L'ensemble de ces freins augmente la probabilité que les propriétaires déclarent qu'il est difficile de limiter la distribution de friandises à leur animal.

Plusieurs voies de travail

Afin d'éviter la suralimentation, les nutritionnistes recommandent que les friandises ne représentent pas plus de 10 % du total des apports caloriques quotidiens des chiens et des chats. Plusieurs autres recommandations peuvent cependant être faites par les vétérinaires pour inciter les propriétaires à faire attention.

Les résultats de cette étude soulignent l'importance de prendre en compte les circonstances dans lesquelles les propriétaires donnent des friandises à aux animaux, qui sont souvent différentes entre les chiens et les chats. La compréhension des divers facteurs qui s'opposent à limiter la consommation de friandises peut aider à fournir des conseils sur mesure. Les propriétaires apprécient de recevoir des recommandations personnalisées, qui prennent en compte leurs habitudes et leurs préférences.

Ainsi, faire régulièrement le point sur l'état corporel de l'animal au cours des consultations et proposer des conseils nutritionnels peut aider les propriétaires à prendre conscience du problème de l'excès de poids. Ils accepteront mieux de revoir leurs pratiques alimentaires s'ils sont informés du rôle des friandises sur la santé de leur animal.

Lorsque la distribution de friandises fait partie de la routine du propriétaire et peut difficilement être remise en cause, il est intéressant de proposer d'opter pour des aliments « sains » : peu caloriques et bons pour la santé de l'animal. Cela se révèle particulièrement utile quand les friandises sont utilisées comme récompenses pendant les séances d'éducation.

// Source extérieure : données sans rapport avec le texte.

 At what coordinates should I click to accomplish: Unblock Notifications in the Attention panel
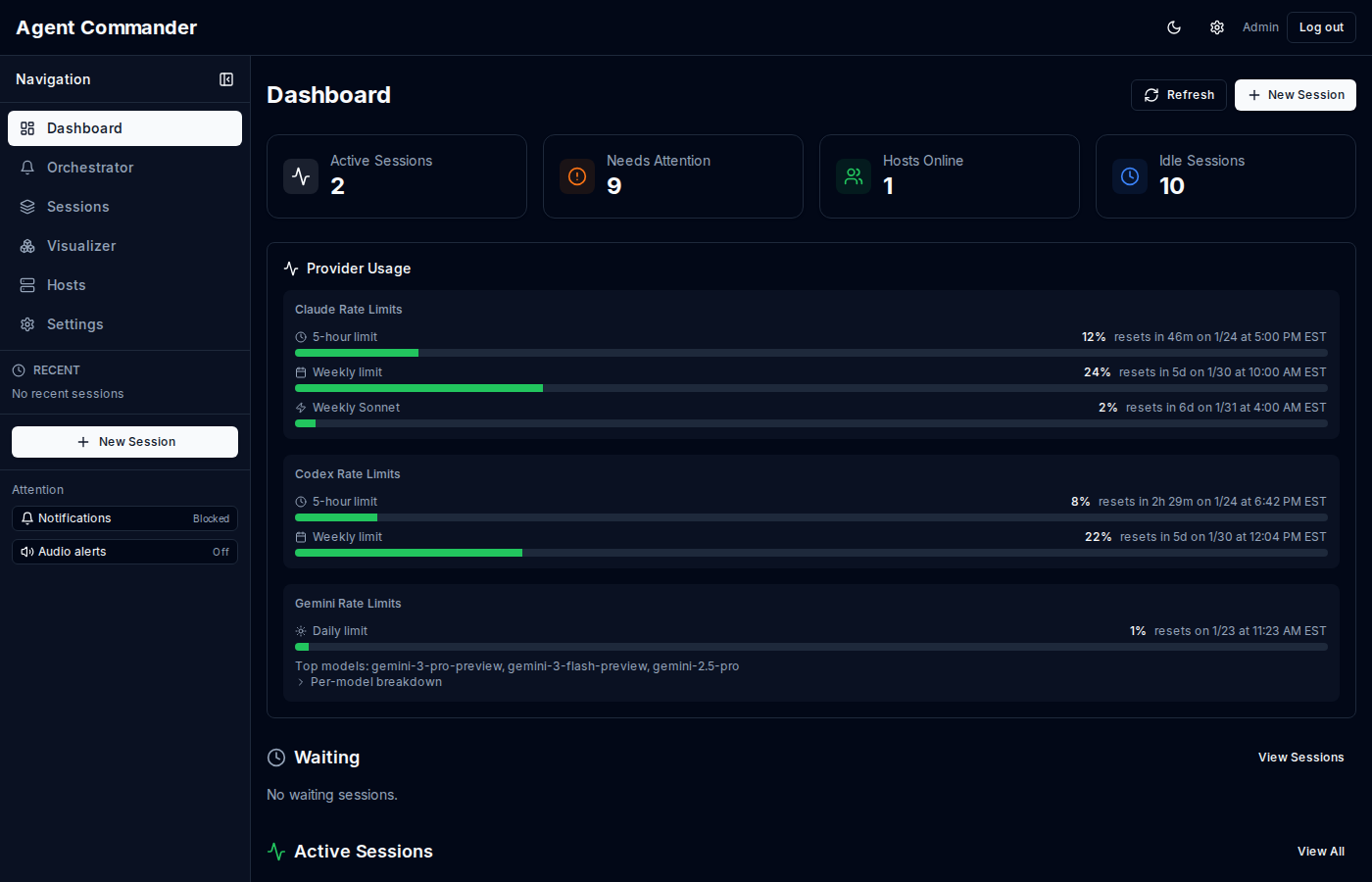pyautogui.click(x=124, y=517)
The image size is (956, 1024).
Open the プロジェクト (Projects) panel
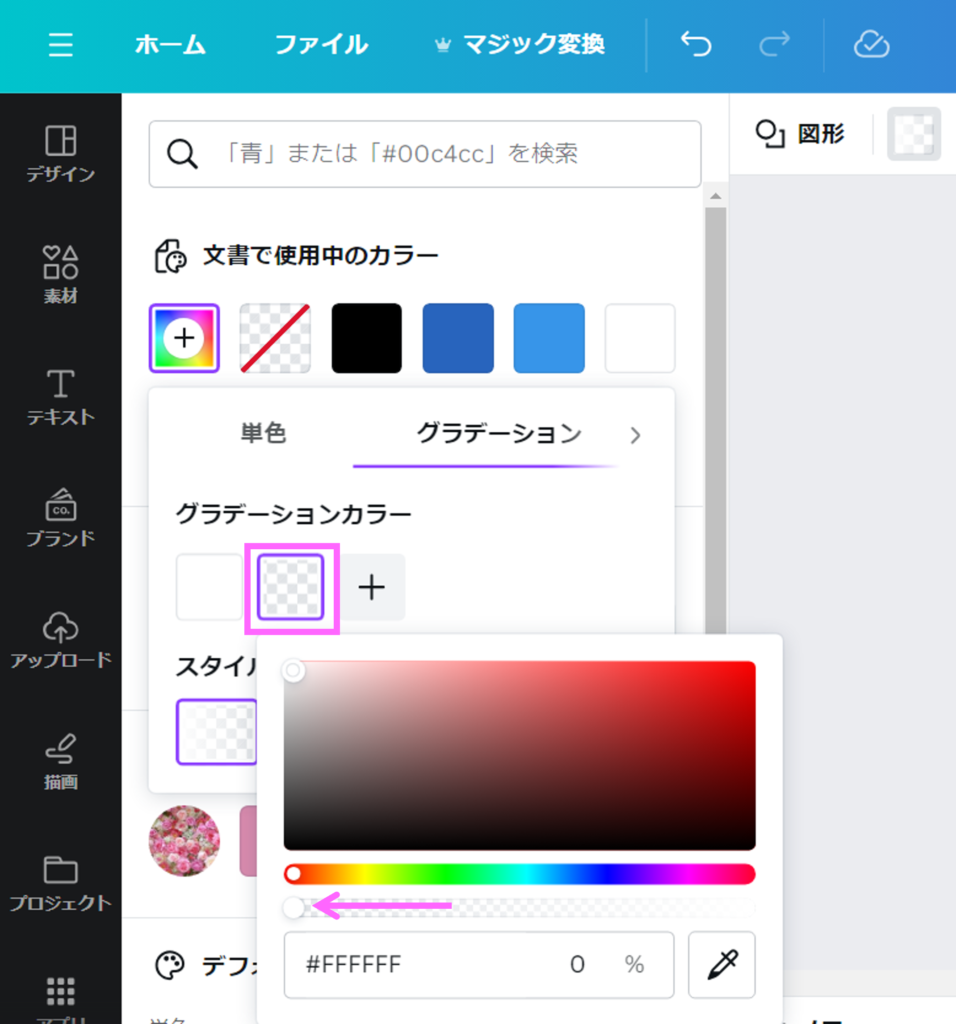pos(60,880)
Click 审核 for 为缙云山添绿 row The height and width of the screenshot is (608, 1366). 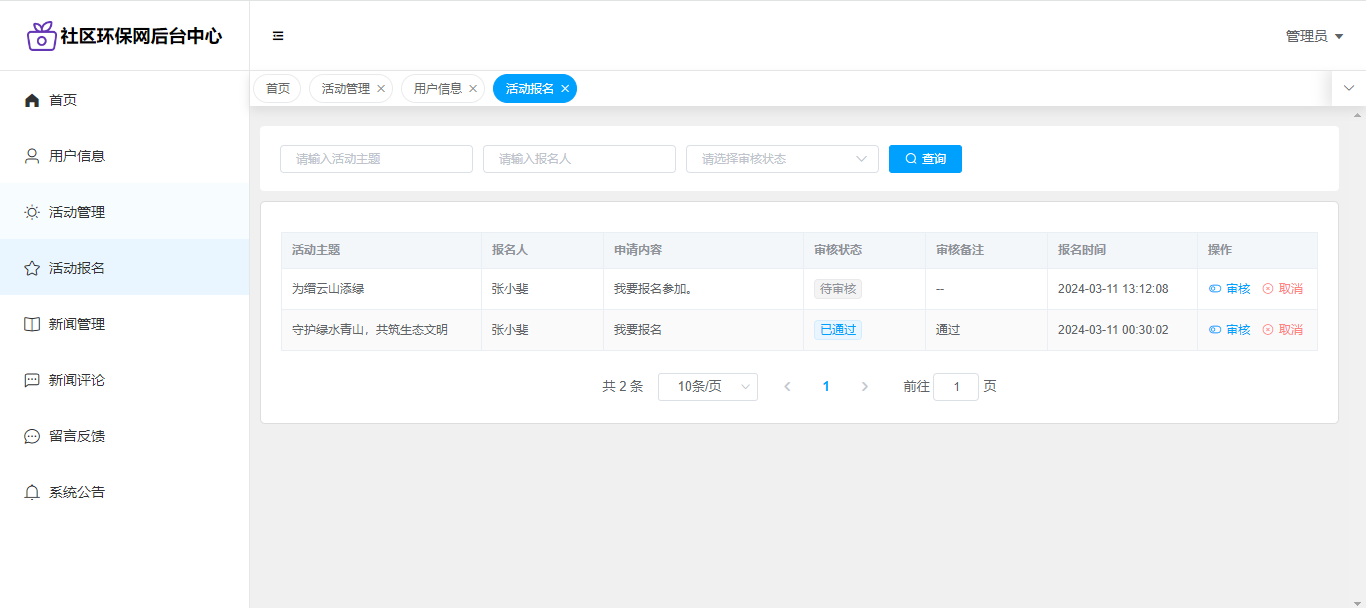point(1230,289)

Enfin, la mise en place de nouveaux rituels centrés sur le jeu rend possible de contourner un obstacle fréquent (surtout avec les chats), à savoir la « demande » perçue de friandises par l'animal à son propriétaire. Des études antérieures ont d'ailleurs montré que certains propriétaires interprètent à tort le désir d'attention manifesté par le chat comme une demande de nourriture. Le jeu est en outre favorable à la prévention de l'excès de poids.  

Cette étude suggère finalement qu'il est plus judicieux de promouvoir des bonnes pratiques en matière de friandises que de conseiller aux propriétaires de stopper totalement leur distribution.